PAT 1023 Have Fun with Numbers (20)

1023 Have Fun with Numbers (20)（20 分）

Notice that the number 123456789 is a 9-digit number consisting exactly the numbers from 1 to 9, with no duplication. Double it we will obtain 246913578, which happens to be another 9-digit number consisting exactly the numbers from 1 to 9, only in a different permutation. Check to see the result if we double it again!

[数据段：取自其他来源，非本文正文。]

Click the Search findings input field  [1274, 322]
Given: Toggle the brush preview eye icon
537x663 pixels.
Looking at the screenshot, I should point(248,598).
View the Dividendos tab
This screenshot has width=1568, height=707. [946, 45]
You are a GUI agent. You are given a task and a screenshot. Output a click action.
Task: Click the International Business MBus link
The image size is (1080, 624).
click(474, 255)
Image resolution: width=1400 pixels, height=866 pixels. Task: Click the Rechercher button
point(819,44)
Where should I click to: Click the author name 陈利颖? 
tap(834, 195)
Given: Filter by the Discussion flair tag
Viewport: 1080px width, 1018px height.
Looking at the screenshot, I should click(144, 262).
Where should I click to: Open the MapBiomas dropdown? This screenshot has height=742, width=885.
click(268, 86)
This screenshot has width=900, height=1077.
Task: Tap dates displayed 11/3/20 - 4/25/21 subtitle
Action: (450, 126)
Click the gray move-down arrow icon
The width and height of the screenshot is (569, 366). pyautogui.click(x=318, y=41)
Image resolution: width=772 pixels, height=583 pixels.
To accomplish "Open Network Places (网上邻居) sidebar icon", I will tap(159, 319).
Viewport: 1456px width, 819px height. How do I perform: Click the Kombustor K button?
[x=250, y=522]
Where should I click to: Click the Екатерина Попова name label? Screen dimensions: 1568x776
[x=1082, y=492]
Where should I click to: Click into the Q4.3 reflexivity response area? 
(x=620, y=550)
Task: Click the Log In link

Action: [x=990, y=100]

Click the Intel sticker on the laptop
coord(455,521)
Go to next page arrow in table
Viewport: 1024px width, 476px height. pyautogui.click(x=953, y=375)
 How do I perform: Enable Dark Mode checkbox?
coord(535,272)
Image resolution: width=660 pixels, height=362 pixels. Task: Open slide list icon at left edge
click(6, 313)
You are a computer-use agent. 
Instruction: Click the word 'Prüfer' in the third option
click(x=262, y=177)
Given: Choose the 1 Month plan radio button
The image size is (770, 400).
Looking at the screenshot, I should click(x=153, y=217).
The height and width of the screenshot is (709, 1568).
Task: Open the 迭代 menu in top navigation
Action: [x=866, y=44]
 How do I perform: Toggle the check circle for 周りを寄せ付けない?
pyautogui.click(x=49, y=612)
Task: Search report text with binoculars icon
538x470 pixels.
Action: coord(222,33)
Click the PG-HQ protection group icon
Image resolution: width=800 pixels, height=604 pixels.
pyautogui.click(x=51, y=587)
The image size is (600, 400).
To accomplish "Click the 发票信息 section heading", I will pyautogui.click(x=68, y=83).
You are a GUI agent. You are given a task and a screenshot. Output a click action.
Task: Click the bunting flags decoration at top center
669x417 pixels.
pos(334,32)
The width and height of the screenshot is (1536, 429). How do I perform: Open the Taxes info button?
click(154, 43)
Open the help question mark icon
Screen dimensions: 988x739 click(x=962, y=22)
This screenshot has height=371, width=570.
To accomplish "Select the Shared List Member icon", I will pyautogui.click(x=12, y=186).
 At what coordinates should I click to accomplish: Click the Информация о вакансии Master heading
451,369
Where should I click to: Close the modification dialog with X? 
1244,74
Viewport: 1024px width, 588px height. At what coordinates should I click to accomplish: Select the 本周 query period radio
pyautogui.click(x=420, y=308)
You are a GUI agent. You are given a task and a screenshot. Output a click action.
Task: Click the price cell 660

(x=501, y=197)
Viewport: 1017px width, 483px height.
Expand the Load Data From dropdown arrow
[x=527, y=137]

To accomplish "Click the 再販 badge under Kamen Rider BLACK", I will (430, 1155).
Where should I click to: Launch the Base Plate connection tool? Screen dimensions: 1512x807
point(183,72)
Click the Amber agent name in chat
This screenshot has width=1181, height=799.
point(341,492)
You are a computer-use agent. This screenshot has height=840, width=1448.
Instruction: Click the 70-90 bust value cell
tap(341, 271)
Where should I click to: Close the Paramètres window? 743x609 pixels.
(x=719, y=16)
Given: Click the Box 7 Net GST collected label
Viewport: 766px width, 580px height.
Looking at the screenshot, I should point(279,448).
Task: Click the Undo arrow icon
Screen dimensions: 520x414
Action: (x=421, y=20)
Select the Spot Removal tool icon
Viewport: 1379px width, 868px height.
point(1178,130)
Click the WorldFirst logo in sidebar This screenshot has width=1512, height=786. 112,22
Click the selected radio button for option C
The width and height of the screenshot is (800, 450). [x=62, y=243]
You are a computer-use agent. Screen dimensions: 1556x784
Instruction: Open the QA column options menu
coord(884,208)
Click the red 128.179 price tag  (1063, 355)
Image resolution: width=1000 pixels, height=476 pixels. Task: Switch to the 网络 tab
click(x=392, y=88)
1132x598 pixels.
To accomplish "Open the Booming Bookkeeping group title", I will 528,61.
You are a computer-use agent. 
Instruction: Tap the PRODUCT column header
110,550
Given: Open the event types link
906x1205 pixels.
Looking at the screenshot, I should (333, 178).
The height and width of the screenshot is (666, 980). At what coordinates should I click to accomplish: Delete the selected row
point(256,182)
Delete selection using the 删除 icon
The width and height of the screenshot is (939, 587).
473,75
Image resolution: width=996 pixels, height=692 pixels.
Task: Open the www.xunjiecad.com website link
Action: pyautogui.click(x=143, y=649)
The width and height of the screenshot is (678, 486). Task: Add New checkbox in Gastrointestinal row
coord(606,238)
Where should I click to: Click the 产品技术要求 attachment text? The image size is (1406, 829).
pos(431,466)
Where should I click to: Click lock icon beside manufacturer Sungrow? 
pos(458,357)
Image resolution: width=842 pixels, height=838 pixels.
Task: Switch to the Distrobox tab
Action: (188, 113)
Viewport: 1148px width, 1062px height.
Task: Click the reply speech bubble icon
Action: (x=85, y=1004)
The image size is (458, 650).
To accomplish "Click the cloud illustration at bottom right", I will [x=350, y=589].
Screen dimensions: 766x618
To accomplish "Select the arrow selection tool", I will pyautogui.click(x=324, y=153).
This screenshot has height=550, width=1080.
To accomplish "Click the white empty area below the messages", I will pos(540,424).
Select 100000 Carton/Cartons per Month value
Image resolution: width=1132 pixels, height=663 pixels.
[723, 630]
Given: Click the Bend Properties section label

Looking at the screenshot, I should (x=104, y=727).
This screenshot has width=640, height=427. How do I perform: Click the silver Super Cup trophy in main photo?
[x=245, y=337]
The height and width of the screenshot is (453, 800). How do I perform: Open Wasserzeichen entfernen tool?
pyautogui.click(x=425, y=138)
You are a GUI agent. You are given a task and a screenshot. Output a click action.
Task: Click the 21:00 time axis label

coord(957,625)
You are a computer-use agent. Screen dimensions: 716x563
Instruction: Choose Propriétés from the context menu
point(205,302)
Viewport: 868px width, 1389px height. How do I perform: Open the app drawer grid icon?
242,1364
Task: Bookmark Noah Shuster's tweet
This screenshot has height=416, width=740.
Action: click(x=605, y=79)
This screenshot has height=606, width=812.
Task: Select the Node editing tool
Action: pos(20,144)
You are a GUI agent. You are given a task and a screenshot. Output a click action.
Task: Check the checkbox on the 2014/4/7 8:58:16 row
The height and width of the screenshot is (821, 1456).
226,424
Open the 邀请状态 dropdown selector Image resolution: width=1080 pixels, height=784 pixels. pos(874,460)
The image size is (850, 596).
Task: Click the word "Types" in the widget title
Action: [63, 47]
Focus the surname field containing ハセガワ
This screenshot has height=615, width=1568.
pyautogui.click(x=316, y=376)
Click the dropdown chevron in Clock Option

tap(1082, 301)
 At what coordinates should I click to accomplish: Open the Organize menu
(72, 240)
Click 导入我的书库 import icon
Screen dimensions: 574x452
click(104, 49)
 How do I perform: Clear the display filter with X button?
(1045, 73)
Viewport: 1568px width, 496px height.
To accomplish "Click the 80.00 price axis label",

Now you are suppose to check if there are more numbers with this property. That is, double a given number with k digits, you are to tell if the resulting number consists of only a permutation of the digits in the original number.

Input Specification:

Each input file contains one test case. Each case contains one positive integer with no more than 20 digits.

Output Specification:

For each test case, first print in a line "Yes" if doubling the input number gives a number that consists of only a permutation of the digits in the original number, or "No" if not. Then in the next line, print the doubled number.

Sample Input:

1234567899

Sample Output:

Yes
2469135798

思路：

因为N最多有20位，所以int肯定不够，用了字符串。从串尾开始每一位都乘2，然后对应位上存乘2结果的个位，对应位的上一位存乘2结果的十位。用一个数组来统计各数字出现的次数，一开始输入时把出现次数统计好，做完乘法后再将出现次数减掉，但凡有一位被减到-1，那就是不符合要求的。还要注意有的数字乘2后会在最高位多一位，也是不符合要求的数。

代码：

#include <cstdio>
#include <cstdlib>
#include <cstring>
#include <cmath>
#include <iostream>
#include <algorithm>
#include <string>
#include <vector>
#include <queue>
#include <stack>
#include <map>  
#include <set>
using namespace std;

int main()
{
	string s;
	int num[10] = { 0 };
	int a[25] = { 0 }, k = 0;
	cin >> s;
	for (int i = 0; i < s.length(); i++)
		num[s[i] - '0']++;
	for (int i = s.length() - 1; i >= 0; i--)
	{
		a[k] += (s[i] - '0') * 2 % 10;
		a[k + 1] = (s[i] - '0') * 2 / 10;
		k++;
	}
	bool flag = true;
	if (a[k] == 0)
	{
		for (int i = 0; i < k; i++)
		{
			num[a[i]]--;
			if (num[a[i]] == -1)
			{
				flag = false;
				break;
			}
		}
		if (flag)
			cout << "Yes" << endl;
		else
			cout << "No" << endl;
		for (int i = k - 1; i >= 0; i--)
			cout << a[i];
	}
	else
	{
		cout << "No" << endl;
		for (int i = k; i >= 0; i--)
			cout << a[i];
	}
	return 0;
}